From Department of Cytogenetics, National Institute of Immunohematology, KEM Hoapital, Parel, Mumbai, India.
Email: [email protected] 
 

We carried this study using conventional cytogogenetics (GTG-banding) and fluorescence-in-situ hybridization (FISH) in 171 children aged between 2 years to 15.5 years diagnosed as ALL over 4 years. Of these 126 had B-ALL and 45 patients had T-ALL (B:T ALL ratio of 2.9:1). These patients had standard karyotype and FISH-analysis for common translocations e.g BCR/ABL (9;22), TEL/AML1 (12;21), E2A/PBX (1;19), MLL/AF4 (4;11). Rare translocations through FISH-based analysis were investigated whenever required. Karyotype/FISH analysis were successful in 114 (93%) of B-ALL (90 abnormal and 24 normal karyotypes). In 45 children with T-ALL, chromosomal analysis revealed normal karyotype in 12 patients by Giemsa banded karyotype/FISH, 30 patients had karyotypic abnormalities, and in 3 patients we failed to get chromosome preparations.
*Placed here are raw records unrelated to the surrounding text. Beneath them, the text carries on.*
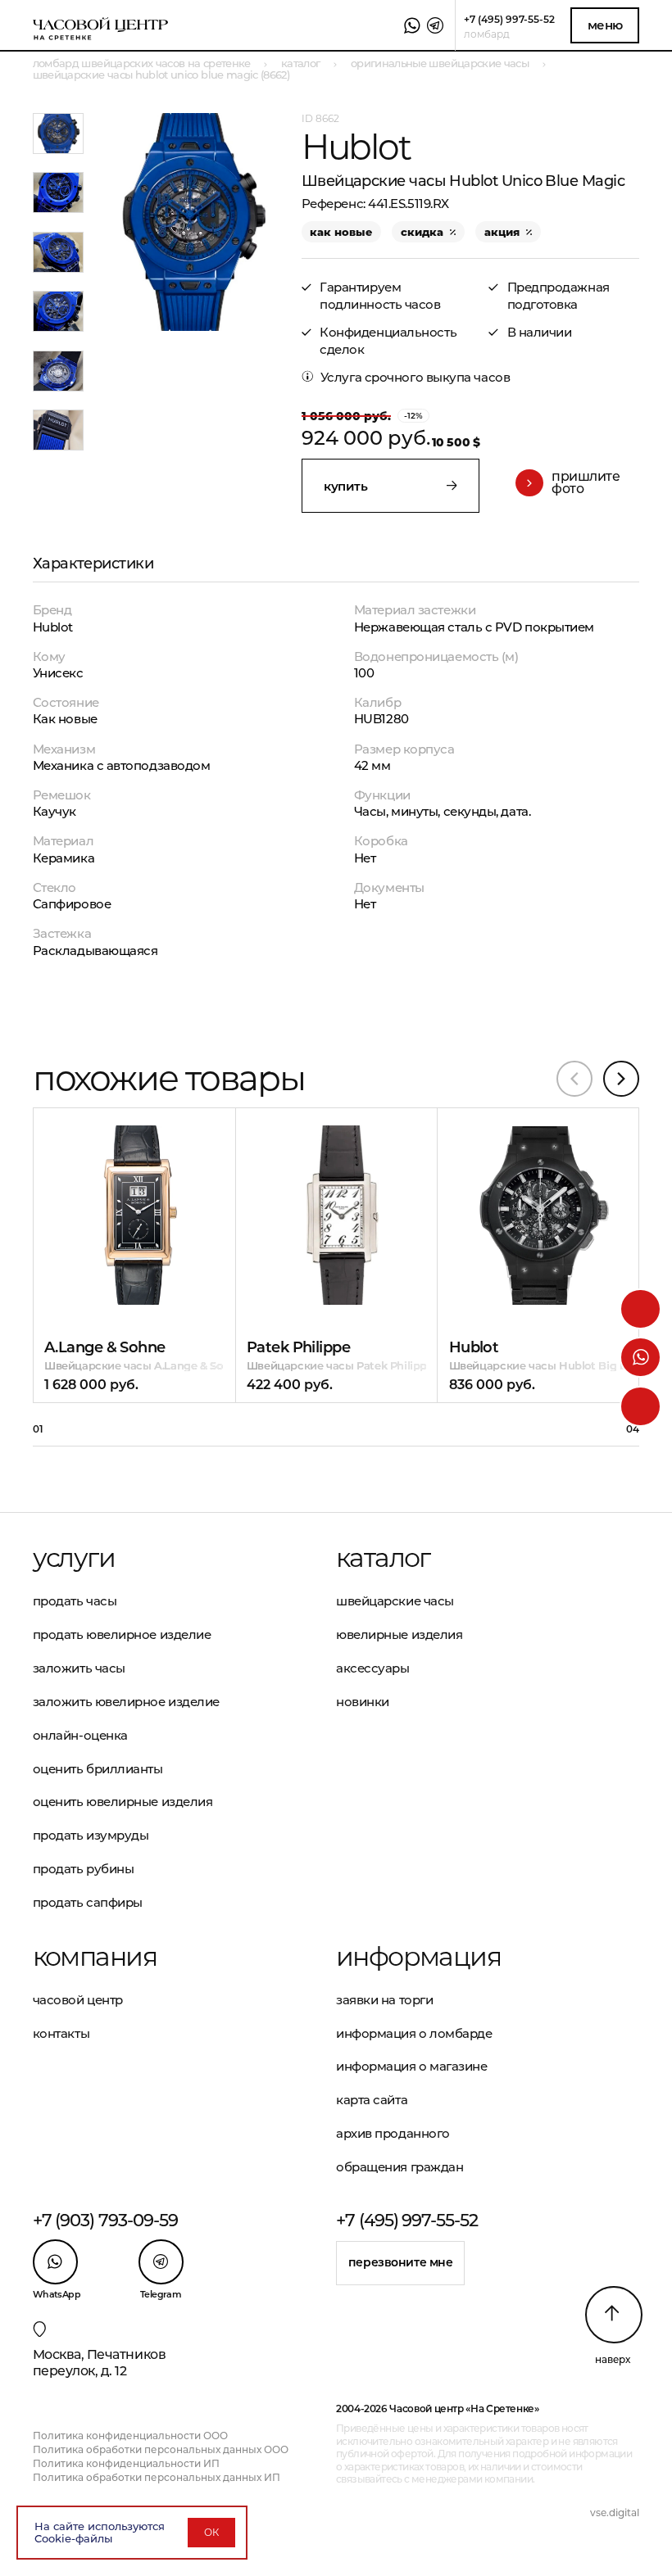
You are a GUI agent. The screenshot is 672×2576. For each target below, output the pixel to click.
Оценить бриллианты (98, 1769)
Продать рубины (83, 1869)
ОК (211, 2532)
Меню (605, 25)
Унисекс (58, 673)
Chimeric fusion karyotype of B-ALL is presented in Table I.

In our series of 126 children with B-ALL, we did not find any patient with MLL/AF4 (4;11) translocation probably because we did not have any infantile ALL, who usually carry this mutation. Proportion of TEL/AML1 translocation was higher in our patients compared to 16% in the series reported by Bhatia, et al. [2] and 0-9 yrs by other researchers from India [3-6]. Older series used Giemsa banded karyotype for investigation of TEL/AML which could miss the diagnosis due to smaller size of the translocated area. However, even when more sensitive RT-PCR was used, some series reported low prevalence of this transcript. Most of these studies did not combine Giemsa banded karyotype, FISH and RT-PCR to increase their yield of TEL-AML1 mutation. The combination of cytogenetics and RT-PCR is essential to increase the detection rate of fusion genes. Out of 25 TEL/AML1 translocations, 9 (36%) had hyperdiploidy as additional abnormality. Hyperdiploidy was also seen in BCR/ABL positive patients. Translocation (12;20) with hyperdiploidy was picked up in one patient and another had t(8;14) with duplication of chromosome number .
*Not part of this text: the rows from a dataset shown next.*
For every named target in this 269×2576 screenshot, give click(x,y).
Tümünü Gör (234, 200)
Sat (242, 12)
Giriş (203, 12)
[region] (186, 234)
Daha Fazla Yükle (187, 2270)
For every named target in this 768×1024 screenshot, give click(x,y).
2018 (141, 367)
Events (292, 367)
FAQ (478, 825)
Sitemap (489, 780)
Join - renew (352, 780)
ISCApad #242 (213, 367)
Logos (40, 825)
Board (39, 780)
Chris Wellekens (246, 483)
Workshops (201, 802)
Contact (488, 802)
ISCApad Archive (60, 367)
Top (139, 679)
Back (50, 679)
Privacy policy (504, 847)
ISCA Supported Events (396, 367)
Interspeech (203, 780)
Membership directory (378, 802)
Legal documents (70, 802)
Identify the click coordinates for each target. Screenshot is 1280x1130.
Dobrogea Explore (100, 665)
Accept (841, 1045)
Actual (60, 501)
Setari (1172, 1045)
Though there could be regional and population-based differences in TEL/AML1 and other transcripts in pediatric ALL patients. Some of the differences could be related to the selected technique to detect these; multiple techniques should be used for picking up additional genetic abnormalities.
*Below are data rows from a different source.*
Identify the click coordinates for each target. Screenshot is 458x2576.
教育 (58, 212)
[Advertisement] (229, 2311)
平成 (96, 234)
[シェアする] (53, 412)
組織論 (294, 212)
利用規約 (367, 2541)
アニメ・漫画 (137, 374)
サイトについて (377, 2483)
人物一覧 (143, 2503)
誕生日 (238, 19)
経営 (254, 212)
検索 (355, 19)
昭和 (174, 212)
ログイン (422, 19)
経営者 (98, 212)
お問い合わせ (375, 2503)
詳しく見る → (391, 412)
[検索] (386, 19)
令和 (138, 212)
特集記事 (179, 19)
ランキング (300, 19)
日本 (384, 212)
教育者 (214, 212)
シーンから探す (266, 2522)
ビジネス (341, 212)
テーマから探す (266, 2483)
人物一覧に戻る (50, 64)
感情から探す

1. Greaves MF, Wiemels J. Origins of chromosome translocations in childhood leukemia. Nat Rev Cancer. 2003;3:639-49.

2. Bhatia P, Binota J, Verma N, Bansal D, Trehan A, Marwaha RK, et al. Incidence of common chimeric fusion transcripts in B-cell acute lymphoblastic leukemia: An Indian perspective. Acta Haematol. 2012;128:17-9.

3. Inamdar N, Kumar SA, Banavali SD, Advani S, Magrath I, Bhatia K. Comparative incidence of rearrangements of TEL/AML1 & ALL 1 genes in pediatrics precursor B- acute lymphoblastic leukemias in India. Int J Oncol. 1998; 13:1319-22.

4. Sazawal S, Bhatia K, Gutierrez M, Saxsena R, Arya LS, Bhargava M. Paucity of TEL-AML1 translocation by multiplex RT-PCR, in B lineage acute lymphoblastic leukemia (ALL) in Indian patients. Am J Heamatol. 2004;76:80-2.

5. Hill A, Short MA, Varghese C, Kusumakumary P, Kumari P, Morgan GJ. The t(12;21) is underrepresented in childhood B-lineage acute lymphoblastic leukemia in Kerala, South India.Haematologica. 2005;90:414-6.